■ Task brief
Transcribe, verbatim, every line from the start of the entries through the line that contains "febrero 2021 (68, 1279)"; include both boundary lines and omit all others.

───

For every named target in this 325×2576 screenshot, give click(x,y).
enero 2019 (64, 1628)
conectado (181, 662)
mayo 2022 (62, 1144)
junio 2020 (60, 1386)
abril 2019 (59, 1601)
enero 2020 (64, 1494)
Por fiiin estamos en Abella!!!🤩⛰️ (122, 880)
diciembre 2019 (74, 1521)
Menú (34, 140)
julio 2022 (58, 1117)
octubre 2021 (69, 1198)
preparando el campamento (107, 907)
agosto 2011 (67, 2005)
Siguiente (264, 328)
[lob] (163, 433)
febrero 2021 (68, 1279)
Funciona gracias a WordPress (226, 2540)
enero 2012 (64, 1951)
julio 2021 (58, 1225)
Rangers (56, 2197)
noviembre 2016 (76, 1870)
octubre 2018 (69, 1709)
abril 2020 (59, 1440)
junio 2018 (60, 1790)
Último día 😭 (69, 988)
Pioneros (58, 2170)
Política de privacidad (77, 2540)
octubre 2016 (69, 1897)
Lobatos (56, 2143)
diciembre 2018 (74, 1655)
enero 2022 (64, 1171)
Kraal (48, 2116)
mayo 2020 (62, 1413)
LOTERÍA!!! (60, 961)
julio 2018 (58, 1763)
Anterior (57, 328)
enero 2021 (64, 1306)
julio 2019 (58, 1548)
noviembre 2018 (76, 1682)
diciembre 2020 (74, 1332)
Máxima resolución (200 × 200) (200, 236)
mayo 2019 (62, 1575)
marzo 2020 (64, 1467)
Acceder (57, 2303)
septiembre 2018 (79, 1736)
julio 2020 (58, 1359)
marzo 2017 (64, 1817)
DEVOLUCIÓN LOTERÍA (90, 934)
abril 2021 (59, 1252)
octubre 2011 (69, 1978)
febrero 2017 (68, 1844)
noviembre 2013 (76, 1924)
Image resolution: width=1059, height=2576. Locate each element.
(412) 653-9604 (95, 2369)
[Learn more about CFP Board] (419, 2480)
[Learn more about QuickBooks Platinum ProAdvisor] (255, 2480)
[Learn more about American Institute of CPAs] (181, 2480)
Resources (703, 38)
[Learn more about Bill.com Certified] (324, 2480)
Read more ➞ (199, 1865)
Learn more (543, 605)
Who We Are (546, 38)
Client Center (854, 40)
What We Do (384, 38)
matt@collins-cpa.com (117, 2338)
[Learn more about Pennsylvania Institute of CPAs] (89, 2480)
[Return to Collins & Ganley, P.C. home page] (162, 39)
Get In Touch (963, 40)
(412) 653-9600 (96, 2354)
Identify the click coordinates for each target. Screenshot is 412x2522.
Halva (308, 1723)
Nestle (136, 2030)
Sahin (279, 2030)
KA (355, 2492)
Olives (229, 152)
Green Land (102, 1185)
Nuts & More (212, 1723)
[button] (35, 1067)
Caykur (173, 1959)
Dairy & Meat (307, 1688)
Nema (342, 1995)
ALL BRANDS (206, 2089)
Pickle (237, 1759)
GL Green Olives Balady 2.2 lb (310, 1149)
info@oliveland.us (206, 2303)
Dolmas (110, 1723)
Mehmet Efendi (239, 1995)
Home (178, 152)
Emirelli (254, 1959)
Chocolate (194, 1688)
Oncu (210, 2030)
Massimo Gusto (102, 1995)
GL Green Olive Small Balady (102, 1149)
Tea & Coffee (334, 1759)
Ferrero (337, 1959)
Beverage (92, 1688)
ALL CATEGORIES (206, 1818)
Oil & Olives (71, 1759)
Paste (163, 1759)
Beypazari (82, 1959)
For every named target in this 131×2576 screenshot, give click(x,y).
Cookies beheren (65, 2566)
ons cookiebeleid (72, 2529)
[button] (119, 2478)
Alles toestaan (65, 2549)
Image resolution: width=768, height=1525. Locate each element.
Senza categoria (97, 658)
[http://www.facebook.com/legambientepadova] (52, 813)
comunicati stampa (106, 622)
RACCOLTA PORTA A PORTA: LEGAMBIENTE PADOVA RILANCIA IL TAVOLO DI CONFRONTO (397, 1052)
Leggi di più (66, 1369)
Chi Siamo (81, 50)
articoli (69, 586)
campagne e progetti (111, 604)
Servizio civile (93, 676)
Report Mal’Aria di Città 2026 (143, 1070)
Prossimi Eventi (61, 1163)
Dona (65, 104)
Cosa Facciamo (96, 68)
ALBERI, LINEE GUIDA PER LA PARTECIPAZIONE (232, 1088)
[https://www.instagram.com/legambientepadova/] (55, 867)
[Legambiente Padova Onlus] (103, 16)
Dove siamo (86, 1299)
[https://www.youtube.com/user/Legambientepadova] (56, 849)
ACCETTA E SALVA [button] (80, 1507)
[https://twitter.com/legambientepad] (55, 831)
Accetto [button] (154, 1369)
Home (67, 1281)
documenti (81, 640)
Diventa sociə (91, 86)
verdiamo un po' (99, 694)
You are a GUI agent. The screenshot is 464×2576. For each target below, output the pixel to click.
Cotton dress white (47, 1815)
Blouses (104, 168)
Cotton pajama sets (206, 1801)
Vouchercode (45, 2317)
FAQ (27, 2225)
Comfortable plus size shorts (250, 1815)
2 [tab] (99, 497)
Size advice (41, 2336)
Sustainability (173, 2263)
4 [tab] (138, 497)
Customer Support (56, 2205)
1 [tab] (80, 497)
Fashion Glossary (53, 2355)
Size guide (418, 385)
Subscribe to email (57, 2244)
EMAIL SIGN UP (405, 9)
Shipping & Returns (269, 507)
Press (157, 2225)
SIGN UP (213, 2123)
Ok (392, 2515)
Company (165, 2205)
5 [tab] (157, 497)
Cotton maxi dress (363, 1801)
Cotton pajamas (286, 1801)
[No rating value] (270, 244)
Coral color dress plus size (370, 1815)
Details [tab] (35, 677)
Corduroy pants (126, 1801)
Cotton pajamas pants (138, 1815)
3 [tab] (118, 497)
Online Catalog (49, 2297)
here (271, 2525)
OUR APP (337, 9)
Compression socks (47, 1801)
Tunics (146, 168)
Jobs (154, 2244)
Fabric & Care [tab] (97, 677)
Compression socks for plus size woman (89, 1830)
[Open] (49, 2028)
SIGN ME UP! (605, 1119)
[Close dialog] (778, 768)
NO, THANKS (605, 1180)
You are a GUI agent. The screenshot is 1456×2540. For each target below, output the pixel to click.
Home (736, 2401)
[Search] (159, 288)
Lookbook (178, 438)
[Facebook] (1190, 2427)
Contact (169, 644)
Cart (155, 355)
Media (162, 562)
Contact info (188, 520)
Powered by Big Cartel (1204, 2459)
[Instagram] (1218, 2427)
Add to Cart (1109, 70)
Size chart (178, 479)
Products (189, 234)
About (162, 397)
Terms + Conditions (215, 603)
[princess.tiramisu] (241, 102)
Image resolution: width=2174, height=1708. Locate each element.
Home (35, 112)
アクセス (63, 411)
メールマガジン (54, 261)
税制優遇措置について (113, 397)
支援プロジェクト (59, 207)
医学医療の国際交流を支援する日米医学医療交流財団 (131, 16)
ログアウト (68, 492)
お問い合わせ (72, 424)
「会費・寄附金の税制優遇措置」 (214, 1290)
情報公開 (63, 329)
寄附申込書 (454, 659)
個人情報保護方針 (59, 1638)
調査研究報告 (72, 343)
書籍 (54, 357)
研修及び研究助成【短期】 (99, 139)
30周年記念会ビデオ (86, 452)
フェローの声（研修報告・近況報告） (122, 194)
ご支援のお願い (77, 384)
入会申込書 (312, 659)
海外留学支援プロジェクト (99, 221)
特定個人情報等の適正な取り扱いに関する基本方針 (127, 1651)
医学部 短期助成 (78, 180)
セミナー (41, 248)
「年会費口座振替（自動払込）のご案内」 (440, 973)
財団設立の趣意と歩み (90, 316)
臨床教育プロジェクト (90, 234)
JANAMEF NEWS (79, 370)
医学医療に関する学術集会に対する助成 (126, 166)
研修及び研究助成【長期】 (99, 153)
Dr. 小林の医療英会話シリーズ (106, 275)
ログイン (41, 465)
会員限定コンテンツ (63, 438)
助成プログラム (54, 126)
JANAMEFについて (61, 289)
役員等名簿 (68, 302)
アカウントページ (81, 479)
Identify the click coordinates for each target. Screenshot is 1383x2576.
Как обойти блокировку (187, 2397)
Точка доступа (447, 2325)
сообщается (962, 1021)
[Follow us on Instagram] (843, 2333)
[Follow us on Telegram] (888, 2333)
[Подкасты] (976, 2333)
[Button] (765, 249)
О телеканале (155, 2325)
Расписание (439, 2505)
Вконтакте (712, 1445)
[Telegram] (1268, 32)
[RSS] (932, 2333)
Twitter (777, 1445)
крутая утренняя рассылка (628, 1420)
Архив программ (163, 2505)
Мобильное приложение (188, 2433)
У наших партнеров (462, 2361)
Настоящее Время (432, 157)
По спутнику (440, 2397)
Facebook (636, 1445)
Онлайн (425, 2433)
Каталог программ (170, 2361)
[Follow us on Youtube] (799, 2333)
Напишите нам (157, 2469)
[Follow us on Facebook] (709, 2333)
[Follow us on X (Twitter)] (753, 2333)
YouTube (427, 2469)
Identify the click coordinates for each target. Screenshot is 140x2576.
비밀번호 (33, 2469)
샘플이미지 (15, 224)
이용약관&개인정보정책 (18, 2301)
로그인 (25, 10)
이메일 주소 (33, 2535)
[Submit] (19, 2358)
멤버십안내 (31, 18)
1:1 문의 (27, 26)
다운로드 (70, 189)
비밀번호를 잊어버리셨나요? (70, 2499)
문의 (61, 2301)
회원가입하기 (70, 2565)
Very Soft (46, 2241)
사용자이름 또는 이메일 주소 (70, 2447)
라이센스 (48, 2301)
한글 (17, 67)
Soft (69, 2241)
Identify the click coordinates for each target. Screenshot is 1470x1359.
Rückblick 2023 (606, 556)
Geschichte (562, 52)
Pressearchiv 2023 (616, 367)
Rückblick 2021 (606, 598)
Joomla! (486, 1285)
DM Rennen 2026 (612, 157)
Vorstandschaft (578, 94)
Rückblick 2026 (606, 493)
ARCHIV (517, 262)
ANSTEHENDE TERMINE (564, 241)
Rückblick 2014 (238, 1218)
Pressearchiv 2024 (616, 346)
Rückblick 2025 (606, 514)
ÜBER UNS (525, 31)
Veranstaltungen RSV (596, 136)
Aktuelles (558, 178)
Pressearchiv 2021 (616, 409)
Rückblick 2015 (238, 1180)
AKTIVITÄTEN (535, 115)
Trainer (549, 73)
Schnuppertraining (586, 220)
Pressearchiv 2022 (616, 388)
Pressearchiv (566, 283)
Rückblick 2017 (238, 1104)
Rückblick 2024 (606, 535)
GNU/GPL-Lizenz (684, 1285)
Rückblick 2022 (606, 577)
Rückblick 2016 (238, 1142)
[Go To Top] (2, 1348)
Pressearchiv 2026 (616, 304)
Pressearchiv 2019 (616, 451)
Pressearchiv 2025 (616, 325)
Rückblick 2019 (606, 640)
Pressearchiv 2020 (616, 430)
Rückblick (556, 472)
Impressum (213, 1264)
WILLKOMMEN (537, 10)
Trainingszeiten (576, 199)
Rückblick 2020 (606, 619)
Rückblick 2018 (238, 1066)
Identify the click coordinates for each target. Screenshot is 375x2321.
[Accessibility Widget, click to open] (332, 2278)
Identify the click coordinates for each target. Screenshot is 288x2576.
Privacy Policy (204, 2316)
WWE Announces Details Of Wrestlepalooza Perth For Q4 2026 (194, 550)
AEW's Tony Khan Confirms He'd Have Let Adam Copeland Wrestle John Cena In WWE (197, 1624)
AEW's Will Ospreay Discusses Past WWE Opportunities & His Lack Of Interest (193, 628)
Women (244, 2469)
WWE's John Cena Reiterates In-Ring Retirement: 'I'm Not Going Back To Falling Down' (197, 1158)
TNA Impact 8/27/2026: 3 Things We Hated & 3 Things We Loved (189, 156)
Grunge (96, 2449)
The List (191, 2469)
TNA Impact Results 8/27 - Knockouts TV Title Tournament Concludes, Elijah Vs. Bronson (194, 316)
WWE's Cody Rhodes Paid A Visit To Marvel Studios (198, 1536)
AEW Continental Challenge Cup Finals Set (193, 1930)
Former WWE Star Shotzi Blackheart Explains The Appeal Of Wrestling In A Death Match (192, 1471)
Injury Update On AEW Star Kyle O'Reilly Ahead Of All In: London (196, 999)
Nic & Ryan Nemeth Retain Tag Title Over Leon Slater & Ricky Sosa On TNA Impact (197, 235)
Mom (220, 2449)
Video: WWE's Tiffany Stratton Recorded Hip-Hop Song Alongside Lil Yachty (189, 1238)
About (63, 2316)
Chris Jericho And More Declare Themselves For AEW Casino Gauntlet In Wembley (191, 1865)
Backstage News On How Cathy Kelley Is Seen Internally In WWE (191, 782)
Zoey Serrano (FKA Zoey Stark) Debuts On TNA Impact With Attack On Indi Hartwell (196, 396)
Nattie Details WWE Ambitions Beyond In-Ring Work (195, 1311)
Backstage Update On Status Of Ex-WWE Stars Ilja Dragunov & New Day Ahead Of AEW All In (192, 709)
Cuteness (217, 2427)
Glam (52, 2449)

───

■ Final answer
For every named target in this 325×2576 screenshot, give click(x,y).
enero 2019 (64, 1628)
conectado (181, 662)
mayo 2022 (62, 1144)
junio 2020 (60, 1386)
abril 2019 (59, 1601)
enero 2020 (64, 1494)
Por fiiin estamos en Abella!!!🤩⛰️ (122, 880)
diciembre 2019 (74, 1521)
Menú (34, 140)
julio 2022 (58, 1117)
octubre 2021 (69, 1198)
preparando el campamento (107, 907)
agosto 2011 (67, 2005)
Siguiente (264, 328)
[lob] (163, 433)
febrero 2021 (68, 1279)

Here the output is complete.